Guess what’s the best part about Durgamati? It has horror at the core of it, suspense as a strong ingredient and drama as the driving force. However, it’s the multiple twists that fill in the entire second half that makes it truly engaging, exciting and entertaining. Though you may get some sort of inkling around the big reveal round the corner, the motive isn’t something that you can crack and that’s what makes this twist laden thriller stand out from the films that are brought out in the horror genre.
In a way, director Ashok (who has also helmed the Telugu original Bhagmathie) pays a homage of sorts to Priyadarshan as well as Abbas Mustan. While there is Bhool Bhulaiyaa set up to the film with Bhumi Pednekar in a possessed avtar a la Vidya Balan, the kind of twists and the double crosses that come are reminiscent of the patent that the Race franchise boasts of. Now imagine marrying the two styles? That’s something that Durgamati boasts of which keeps your attention on right through its two and a half hours duration.
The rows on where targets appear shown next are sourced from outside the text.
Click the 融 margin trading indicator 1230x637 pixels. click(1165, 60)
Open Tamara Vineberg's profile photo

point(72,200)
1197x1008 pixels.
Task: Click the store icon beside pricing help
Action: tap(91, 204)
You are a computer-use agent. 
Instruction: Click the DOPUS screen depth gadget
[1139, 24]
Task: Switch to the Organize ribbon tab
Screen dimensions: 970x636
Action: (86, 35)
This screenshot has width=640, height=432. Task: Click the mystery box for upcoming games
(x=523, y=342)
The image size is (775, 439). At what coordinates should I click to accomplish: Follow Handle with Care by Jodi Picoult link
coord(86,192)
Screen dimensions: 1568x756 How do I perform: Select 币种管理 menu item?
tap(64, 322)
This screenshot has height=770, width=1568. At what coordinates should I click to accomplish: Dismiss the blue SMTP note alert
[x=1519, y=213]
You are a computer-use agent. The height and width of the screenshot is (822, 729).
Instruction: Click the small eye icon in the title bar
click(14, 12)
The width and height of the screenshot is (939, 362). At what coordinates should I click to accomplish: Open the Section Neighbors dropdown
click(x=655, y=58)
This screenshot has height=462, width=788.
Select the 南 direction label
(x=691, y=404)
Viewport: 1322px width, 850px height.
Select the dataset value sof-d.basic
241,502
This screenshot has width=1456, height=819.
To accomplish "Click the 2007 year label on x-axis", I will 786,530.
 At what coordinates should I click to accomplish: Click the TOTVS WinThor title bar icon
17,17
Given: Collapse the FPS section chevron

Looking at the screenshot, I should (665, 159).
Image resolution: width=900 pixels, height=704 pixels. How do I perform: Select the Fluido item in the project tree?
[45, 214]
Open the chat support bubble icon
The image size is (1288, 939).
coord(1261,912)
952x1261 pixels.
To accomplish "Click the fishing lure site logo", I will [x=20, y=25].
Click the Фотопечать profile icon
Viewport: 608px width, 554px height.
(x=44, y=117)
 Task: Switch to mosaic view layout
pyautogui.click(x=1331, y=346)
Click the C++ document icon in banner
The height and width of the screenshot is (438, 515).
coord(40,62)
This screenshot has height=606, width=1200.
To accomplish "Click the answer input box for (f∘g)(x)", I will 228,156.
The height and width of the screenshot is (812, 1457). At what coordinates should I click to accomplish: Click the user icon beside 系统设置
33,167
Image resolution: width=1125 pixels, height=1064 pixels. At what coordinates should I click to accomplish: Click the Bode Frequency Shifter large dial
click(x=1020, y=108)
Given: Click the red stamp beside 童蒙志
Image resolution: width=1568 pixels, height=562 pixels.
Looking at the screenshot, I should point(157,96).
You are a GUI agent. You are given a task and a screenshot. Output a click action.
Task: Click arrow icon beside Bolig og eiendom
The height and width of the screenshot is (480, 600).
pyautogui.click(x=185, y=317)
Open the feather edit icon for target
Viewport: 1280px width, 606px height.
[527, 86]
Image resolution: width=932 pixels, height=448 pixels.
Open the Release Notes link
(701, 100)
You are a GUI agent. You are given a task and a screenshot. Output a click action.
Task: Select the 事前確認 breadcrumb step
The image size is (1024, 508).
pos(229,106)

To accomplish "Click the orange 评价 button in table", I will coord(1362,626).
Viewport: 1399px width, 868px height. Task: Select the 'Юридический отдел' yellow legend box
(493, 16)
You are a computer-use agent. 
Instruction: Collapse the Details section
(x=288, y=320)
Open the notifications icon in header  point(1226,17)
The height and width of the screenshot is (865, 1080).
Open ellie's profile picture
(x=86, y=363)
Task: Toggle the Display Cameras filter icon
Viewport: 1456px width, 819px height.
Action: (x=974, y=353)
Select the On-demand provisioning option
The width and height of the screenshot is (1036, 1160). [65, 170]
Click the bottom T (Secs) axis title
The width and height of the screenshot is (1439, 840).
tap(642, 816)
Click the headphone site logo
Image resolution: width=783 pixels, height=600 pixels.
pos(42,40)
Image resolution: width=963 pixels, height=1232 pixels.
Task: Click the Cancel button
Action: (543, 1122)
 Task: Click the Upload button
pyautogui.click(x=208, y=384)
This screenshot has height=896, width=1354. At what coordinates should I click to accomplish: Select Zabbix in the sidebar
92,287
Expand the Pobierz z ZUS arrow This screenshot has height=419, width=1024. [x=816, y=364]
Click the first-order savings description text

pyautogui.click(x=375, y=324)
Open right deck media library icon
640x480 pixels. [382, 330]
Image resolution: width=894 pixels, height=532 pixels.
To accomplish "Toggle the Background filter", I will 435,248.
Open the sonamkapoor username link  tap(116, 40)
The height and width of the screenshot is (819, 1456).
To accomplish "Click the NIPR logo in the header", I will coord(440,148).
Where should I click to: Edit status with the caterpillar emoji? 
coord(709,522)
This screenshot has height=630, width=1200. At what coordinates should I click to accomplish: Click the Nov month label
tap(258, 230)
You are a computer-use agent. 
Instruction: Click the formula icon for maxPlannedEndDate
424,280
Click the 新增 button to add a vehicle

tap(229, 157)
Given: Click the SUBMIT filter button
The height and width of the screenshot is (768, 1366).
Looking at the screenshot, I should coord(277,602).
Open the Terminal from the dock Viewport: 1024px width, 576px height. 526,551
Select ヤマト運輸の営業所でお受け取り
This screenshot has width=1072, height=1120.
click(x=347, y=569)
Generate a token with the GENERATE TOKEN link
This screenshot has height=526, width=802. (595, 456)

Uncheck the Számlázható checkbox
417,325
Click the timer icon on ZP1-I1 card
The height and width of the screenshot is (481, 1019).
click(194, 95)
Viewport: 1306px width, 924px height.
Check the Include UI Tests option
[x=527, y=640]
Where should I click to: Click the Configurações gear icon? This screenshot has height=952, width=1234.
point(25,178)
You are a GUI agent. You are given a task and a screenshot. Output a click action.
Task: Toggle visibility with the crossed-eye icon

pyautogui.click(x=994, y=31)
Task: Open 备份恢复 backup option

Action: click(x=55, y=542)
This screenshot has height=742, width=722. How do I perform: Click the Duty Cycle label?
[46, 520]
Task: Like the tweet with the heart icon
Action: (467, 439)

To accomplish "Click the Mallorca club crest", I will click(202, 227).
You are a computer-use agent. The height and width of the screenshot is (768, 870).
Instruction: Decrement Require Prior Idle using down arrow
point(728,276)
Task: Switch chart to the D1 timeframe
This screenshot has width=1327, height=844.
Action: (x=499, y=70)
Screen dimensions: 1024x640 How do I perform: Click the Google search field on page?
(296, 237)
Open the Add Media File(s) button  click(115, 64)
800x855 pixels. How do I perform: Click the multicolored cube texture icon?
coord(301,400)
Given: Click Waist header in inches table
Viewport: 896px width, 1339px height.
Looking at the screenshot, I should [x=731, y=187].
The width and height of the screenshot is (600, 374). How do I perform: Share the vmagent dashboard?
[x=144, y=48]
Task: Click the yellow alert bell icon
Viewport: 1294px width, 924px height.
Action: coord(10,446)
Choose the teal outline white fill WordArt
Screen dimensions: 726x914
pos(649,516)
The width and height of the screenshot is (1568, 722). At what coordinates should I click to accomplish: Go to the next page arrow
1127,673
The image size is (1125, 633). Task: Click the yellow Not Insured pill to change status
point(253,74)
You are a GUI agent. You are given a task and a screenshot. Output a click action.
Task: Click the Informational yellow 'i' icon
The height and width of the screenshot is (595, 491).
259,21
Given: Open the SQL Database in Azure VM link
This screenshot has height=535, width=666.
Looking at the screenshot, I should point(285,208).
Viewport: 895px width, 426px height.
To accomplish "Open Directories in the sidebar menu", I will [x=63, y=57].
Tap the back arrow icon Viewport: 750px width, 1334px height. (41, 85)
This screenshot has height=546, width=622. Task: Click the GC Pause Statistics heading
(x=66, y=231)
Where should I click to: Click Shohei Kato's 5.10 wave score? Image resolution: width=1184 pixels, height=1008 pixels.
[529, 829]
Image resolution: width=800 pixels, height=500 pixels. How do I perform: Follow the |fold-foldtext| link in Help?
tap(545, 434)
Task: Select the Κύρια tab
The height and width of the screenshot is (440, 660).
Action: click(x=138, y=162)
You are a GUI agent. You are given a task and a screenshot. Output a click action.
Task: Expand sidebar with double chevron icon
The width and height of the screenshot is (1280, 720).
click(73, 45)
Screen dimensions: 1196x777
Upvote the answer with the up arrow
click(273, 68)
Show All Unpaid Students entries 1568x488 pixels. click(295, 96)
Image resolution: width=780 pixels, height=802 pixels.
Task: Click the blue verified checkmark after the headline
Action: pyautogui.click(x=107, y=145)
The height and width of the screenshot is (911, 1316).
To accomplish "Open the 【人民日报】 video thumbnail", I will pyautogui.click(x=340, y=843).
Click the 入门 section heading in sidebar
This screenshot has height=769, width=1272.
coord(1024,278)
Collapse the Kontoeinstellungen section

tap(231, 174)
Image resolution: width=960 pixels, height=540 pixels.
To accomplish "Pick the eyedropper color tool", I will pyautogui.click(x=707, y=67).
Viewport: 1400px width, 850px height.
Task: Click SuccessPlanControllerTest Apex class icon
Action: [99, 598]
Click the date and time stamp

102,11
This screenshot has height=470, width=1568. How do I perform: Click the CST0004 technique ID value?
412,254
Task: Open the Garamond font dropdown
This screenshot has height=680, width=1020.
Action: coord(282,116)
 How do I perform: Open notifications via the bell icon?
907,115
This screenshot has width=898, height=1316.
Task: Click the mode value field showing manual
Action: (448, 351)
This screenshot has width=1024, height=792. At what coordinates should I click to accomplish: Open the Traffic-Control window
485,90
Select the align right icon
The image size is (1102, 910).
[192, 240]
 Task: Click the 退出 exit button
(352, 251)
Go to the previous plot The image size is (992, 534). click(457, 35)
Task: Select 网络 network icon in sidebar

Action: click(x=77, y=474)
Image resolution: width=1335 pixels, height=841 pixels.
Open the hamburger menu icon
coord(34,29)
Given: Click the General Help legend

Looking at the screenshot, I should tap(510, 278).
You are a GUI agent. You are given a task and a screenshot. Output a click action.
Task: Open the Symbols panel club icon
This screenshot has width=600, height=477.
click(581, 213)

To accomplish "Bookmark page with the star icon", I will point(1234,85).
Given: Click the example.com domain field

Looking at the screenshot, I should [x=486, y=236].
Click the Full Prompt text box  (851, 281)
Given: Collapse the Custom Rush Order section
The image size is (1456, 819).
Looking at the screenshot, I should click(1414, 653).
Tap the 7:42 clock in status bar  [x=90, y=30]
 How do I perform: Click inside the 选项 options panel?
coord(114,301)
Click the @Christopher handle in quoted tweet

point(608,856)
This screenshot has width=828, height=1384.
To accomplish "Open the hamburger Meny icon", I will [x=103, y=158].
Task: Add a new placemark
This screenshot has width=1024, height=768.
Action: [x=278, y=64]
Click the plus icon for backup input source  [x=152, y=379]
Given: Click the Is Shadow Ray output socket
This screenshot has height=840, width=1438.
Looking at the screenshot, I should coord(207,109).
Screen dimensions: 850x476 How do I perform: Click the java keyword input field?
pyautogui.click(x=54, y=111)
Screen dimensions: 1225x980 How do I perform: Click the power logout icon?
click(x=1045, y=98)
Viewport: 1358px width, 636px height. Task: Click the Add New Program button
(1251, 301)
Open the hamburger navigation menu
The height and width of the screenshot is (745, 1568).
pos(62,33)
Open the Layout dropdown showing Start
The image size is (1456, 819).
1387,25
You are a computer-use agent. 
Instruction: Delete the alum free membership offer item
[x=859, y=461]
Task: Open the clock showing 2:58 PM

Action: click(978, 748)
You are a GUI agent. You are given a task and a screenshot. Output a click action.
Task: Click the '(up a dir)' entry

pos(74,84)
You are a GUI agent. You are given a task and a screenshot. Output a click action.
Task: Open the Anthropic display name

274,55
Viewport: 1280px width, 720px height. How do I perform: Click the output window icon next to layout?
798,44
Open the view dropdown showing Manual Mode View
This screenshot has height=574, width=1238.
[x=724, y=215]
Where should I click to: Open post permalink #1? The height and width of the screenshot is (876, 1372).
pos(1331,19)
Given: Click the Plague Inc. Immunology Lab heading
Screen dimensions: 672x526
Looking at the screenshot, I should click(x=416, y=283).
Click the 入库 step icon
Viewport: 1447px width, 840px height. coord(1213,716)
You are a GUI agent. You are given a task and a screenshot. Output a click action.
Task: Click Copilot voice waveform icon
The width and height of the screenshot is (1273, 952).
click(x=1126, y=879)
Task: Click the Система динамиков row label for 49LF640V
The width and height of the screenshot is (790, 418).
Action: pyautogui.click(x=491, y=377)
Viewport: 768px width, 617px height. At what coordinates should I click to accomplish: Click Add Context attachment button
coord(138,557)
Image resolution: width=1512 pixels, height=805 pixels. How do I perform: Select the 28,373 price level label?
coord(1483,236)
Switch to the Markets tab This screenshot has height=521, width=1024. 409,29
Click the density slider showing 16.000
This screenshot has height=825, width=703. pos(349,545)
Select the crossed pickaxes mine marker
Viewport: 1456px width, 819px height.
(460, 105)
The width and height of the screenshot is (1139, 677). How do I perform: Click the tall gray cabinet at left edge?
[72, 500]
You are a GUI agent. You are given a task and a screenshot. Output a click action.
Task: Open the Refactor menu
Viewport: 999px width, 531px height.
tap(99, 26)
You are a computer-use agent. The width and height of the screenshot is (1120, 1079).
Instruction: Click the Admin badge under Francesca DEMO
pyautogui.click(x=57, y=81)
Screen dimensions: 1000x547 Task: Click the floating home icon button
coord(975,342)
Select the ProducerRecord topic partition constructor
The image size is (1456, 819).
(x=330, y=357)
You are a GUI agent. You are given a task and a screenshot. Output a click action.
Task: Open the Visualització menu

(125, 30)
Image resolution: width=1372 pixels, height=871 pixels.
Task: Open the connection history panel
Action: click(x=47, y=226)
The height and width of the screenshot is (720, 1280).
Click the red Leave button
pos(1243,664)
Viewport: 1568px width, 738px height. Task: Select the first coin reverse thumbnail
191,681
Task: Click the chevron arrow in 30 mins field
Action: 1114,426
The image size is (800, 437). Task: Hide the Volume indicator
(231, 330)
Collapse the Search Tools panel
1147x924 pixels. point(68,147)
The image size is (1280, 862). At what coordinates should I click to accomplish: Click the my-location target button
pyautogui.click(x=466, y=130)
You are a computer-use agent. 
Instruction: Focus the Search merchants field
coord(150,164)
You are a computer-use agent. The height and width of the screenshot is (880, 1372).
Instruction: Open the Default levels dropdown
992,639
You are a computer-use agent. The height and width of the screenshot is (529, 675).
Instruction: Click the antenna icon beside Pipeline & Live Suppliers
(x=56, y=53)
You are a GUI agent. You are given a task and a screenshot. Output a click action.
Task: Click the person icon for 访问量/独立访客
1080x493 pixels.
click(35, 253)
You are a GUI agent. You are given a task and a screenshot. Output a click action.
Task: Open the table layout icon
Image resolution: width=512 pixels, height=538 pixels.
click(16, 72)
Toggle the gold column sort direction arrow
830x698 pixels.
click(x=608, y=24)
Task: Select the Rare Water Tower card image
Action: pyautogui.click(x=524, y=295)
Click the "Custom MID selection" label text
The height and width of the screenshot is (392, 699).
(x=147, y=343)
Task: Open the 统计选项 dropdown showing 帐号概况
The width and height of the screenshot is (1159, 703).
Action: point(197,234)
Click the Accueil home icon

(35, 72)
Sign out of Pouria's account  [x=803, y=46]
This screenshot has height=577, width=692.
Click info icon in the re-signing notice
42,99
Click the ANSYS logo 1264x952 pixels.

Could the film have been for a lesser duration? Yes. Had the comedy quotient (involving three low rung cops, including a female) been totally done away with at the script stage itself, the film would not just have been shorter but also crisper. Frankly, while Durgamati maintains a big film feel for most part of it, it is these portions that are totally deviant to the core of it. Also, the flashback sequence towards the climax when the revelations around the killing are made is way too stretched. Once the fact had been stated, the director could well have wrapped it up and then moved on to the epilogue.
That said, it’s the prologue that sets the tone right for the film which has history, mythology, modern day politics, horror, ‘bhatakti aatma’ and Rs. 1800 crores worth of scam all coming together. In a usual scenario, one may have wondered if the makers are biting more than what they can chew. However, after having watched the original, it is apparent that the producers (Akshay Kumar, Vikram Malhotra, Bhushan Kumar) were convinced that the pan-India audience would gobble this out and out masala show with glee as well.
In comes Bhumi Pednekar, an IAS officer who has killed her boyfriend (Karan Kapadia) and is now in jail. Her mentor (Arshad Warsi), a politician with a spotless career of 35 years, finds himself in a political conspiracy where the bigwigs rope in a CBI officer (Mahie Gill) to entrap him into a crime that he may or may not have committed. Then there is a cop (Jisshu Sengupta) who has a bone to settle as well with Bhumi. With nowhere to go, the lady further finds herself all by herself in a haunted mansion which was once the legacy of THE Durgamati.
While there are usual tropes associated with horror that are embellished into the narrative of Durgamati, what makes it different from the rest of the ilk is the whole political angle. This is where the second half of the film becomes all the more interesting due to the manner in which the mystery unfolds. Also, one has to keep the thinking hat right through as well since there is a lot that risks being missed out even if five minutes of the film are skipped.
As for the actors, it was a very difficult role for Bhumi to crack and barring an instance or two (where she has to raise her dramatic pitch, something that she could improve upon), she nails it quite well during the entire narrative. Watch out for her when she gets possessed and gets into Durgamati avtar. She is present right through the narrative and keeps a solid hold.
As for Arshad, I have always maintained that he needs to be utilised in a much better way by Bollywood and thankfully he gets to play a rock solid part where he is integral to the core plot. In a serious dramatic avtar, he shows yet again how he can do something far beyond comedy too.
Another actor who deserves a lot more is Mahie. She has a major part to play and delivers a performance that stays true, though there didn’t really seem to be a need for her to play a Bengali with a made up accent. Otherwise, she is just right for the part and carries it with grace. Jisshu can be relied upon and he makes his presence felt too. Also, he gets to play andar better part than what he was saddled with in Sadak 2. Karan registers his presence in a small but important part, and while he comes across as a tough guy on screen, he could do better in the emotional scenes.
All in all, Durgamati turns out to be one of those rare films (especially in the current times) that you can watch it comfortably with your family. Play it on and you won’t be disappointed.